Pakistan has made leaps and bounds in financial inclusion, but our women continue to be left behind

Pakistan's financial inclusion success story masks deeper inequalities of gender and class. The question arises, is this by default or by design?

Anyone that has ever suffered the indignity of walking into a bank in Pakistan to pay a utility bill will appreciate just how far digital financial services have come in Pakistan. The experience of walking into a bank branch, getting a token, finding out you are 20 people away from getting to a counter and then trying to find a spot on the painful steel chairs with no padding was up until a decade ago a universal experience. 

Some banks failed at even providing the comfort of a roof, choosing instead to open a small window where people could cue up outdoors and pay their bills. In recent times, the queues have been replaced by the convenience of mobile money that has fundamentally transformed how Pakistan manages its finances. Consider how dramatically your own financial behavior has shifted: most transactions now happen digitally, and visits to bank branches have declined dramatically. 

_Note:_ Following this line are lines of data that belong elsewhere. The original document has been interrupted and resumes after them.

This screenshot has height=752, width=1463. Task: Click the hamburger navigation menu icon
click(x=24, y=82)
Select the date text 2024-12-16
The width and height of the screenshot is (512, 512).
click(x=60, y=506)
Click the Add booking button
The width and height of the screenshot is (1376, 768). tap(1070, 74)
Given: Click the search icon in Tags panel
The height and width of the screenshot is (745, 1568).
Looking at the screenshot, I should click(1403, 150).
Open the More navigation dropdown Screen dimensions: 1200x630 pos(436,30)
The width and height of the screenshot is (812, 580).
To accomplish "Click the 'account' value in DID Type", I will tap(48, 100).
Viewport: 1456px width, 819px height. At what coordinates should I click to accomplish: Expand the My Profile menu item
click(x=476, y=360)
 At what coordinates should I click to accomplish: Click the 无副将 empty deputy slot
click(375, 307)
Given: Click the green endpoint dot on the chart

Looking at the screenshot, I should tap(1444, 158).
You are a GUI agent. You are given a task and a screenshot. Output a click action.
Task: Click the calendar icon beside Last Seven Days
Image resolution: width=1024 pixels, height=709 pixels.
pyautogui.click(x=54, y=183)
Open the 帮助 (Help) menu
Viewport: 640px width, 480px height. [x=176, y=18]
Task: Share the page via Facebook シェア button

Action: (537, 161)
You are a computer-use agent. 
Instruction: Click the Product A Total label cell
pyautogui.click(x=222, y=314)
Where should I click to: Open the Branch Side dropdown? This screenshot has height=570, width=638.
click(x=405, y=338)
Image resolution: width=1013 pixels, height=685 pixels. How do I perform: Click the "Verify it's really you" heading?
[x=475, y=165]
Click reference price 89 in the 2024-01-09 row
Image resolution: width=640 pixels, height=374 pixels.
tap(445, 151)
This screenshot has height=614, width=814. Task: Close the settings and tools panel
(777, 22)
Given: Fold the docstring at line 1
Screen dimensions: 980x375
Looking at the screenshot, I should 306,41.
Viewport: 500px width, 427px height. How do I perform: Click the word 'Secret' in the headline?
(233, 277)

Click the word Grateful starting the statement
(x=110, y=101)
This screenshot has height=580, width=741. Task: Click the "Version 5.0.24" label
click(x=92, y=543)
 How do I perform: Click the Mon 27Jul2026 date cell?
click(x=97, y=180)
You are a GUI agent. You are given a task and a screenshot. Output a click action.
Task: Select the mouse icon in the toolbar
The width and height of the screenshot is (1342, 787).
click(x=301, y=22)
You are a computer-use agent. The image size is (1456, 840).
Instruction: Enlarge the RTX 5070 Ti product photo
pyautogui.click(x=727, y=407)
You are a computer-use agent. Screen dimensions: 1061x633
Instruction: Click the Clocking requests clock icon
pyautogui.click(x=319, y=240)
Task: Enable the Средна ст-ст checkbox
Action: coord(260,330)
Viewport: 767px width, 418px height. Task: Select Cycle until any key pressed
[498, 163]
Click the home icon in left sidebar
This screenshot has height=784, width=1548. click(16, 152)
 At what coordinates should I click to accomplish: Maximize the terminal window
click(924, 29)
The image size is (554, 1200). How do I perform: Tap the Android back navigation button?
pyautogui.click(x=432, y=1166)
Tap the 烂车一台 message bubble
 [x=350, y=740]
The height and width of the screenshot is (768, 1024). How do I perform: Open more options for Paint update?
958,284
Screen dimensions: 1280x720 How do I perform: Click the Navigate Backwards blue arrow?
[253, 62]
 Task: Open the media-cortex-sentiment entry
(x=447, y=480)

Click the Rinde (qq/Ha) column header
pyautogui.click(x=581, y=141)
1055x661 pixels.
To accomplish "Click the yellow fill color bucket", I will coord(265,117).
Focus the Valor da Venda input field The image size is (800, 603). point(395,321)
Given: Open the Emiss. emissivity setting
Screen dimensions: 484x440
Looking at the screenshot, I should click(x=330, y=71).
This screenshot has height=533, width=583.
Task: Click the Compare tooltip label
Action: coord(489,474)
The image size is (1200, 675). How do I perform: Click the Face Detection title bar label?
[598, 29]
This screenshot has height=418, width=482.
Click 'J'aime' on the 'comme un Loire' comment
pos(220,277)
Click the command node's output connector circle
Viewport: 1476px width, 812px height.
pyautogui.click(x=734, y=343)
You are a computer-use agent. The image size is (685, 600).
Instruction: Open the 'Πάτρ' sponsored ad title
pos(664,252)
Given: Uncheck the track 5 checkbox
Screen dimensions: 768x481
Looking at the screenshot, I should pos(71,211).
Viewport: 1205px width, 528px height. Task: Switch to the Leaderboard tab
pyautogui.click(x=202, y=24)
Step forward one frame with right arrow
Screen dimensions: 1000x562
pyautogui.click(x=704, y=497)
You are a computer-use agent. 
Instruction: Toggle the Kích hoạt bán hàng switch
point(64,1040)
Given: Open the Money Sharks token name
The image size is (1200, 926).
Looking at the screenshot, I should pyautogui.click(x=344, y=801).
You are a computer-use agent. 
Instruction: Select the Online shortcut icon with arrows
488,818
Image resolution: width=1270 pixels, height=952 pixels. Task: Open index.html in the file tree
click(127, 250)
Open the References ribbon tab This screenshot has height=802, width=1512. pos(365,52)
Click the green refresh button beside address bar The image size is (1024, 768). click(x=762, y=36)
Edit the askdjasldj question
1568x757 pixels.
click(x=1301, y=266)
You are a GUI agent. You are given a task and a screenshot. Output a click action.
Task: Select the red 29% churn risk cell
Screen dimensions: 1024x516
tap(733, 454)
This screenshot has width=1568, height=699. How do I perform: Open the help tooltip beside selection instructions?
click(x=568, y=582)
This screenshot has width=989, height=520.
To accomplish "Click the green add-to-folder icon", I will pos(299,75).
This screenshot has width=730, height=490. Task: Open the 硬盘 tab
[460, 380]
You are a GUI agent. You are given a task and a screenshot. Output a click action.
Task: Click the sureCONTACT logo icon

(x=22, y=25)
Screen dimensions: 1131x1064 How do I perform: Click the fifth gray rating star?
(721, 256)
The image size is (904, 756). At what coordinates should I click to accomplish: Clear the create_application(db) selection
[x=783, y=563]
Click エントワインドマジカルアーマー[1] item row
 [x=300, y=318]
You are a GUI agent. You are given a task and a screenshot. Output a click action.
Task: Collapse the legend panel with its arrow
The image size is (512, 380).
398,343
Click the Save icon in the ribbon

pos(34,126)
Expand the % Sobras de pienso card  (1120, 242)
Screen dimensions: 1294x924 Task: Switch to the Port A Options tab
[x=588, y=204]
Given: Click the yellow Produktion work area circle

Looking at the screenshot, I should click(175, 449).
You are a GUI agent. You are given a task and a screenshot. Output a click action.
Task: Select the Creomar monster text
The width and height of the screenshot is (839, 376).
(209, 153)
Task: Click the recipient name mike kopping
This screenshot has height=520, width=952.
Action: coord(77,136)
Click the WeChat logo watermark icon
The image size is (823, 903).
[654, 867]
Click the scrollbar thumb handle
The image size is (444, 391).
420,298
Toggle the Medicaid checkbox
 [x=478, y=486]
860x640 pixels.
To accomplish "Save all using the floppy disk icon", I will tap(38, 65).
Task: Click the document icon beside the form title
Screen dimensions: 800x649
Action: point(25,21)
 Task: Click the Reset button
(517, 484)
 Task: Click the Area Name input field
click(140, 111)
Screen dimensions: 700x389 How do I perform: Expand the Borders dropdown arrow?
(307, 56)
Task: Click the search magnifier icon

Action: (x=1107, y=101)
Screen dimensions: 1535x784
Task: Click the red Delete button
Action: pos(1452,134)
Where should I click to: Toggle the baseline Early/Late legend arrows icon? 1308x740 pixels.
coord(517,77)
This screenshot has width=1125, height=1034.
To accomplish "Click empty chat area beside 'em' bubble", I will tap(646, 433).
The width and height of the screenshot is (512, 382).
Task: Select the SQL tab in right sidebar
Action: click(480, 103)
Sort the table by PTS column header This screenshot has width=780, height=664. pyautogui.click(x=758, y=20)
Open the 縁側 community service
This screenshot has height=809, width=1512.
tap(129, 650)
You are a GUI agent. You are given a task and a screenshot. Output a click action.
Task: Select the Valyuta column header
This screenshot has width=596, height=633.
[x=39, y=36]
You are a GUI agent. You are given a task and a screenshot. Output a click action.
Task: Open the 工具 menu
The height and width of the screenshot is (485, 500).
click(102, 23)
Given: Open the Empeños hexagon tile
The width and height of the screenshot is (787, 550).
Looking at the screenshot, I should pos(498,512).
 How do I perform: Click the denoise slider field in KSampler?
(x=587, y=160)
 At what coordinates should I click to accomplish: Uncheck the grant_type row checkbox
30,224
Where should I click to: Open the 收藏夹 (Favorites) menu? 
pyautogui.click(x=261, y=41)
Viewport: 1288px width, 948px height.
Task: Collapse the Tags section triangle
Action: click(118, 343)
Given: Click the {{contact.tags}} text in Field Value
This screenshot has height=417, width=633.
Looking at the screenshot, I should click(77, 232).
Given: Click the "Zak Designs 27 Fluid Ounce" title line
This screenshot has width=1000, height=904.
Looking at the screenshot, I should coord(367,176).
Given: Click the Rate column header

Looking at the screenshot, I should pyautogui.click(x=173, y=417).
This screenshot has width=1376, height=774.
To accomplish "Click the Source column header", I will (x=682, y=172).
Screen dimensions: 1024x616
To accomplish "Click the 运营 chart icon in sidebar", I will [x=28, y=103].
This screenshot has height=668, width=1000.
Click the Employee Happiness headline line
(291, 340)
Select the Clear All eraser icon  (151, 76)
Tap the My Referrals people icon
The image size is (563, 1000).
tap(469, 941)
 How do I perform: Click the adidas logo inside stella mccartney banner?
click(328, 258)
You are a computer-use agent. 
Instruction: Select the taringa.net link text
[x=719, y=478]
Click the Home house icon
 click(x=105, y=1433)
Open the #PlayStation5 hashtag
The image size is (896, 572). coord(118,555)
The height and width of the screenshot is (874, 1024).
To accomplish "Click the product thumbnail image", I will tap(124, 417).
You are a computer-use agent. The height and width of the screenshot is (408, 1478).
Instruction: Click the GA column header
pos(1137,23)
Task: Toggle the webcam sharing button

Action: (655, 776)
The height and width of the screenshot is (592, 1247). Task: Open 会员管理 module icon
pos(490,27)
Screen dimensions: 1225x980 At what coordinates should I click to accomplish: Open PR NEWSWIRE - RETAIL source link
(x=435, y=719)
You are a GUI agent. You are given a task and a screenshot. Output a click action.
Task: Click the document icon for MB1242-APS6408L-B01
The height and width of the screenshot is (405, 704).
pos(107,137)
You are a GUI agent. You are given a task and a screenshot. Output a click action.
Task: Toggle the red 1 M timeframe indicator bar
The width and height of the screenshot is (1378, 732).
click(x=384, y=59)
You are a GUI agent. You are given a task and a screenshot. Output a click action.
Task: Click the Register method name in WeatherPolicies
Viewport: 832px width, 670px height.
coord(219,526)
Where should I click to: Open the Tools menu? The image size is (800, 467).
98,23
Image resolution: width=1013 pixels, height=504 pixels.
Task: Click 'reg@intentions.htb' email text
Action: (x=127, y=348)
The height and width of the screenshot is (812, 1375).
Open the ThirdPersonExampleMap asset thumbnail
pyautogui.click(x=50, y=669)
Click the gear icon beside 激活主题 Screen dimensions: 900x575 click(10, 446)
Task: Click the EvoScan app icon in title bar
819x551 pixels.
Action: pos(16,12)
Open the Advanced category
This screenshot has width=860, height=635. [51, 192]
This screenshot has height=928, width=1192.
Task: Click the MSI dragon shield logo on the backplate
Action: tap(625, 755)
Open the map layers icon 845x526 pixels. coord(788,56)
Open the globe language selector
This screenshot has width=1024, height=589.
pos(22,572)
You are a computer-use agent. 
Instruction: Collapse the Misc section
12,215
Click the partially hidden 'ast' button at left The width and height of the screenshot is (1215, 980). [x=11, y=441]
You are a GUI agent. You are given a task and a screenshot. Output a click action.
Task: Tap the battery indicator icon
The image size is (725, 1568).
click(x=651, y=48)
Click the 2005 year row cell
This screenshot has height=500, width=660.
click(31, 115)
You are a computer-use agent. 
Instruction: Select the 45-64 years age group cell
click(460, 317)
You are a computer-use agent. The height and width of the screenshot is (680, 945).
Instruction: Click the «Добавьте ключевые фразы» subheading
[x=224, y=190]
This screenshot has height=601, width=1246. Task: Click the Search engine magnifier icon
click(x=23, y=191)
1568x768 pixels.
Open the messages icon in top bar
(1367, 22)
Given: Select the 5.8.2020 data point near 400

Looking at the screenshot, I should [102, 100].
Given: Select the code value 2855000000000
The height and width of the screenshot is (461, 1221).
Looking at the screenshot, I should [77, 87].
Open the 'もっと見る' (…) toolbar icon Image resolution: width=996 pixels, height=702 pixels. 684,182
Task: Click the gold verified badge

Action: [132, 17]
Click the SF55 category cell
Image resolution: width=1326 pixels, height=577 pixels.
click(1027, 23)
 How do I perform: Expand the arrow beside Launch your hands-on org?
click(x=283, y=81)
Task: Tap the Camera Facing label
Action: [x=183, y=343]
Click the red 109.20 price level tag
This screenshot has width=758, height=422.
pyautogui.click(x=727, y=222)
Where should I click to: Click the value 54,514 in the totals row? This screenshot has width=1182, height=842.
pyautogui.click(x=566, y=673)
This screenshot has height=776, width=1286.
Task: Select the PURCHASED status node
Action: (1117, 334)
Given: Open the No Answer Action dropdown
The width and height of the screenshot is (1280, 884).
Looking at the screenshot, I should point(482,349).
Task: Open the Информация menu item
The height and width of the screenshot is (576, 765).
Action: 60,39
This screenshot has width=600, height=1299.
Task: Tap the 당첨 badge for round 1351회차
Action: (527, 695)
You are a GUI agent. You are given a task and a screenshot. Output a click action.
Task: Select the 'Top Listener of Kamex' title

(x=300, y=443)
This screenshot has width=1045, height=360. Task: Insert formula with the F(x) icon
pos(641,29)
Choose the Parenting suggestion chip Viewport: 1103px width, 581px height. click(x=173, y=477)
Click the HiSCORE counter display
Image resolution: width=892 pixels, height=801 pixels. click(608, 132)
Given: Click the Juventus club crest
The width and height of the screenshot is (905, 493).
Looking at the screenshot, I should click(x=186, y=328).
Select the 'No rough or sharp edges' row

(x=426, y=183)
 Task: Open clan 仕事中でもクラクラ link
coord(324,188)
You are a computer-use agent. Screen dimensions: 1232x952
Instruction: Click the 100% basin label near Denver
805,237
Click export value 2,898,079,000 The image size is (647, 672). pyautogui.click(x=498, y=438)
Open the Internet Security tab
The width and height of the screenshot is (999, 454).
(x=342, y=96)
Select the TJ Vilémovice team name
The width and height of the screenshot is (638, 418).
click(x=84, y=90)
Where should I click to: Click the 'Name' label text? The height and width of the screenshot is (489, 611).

This transformation is so complete that certain service providers have transcended their brand identity to become synonymous with entire categories; the ubiquitous “Easypaisa kardein” or “JazzCash kardein” phrases now serve as shorthand for digital payments across the country.

Yet beneath this remarkable progress lies a troubling paradox. While policymakers celebrate Pakistan’s digital financial revolution, a substantial portion of the population remains excluded from both traditional and innovative financial services. By and large, this failure at financial inclusion disproportionately affects women. 

This exclusion raises a critical question: is this disparity an unintended consequence of rapid digitization, or does it reflect deeper structural inequalities that the financial inclusion agenda is yet to address?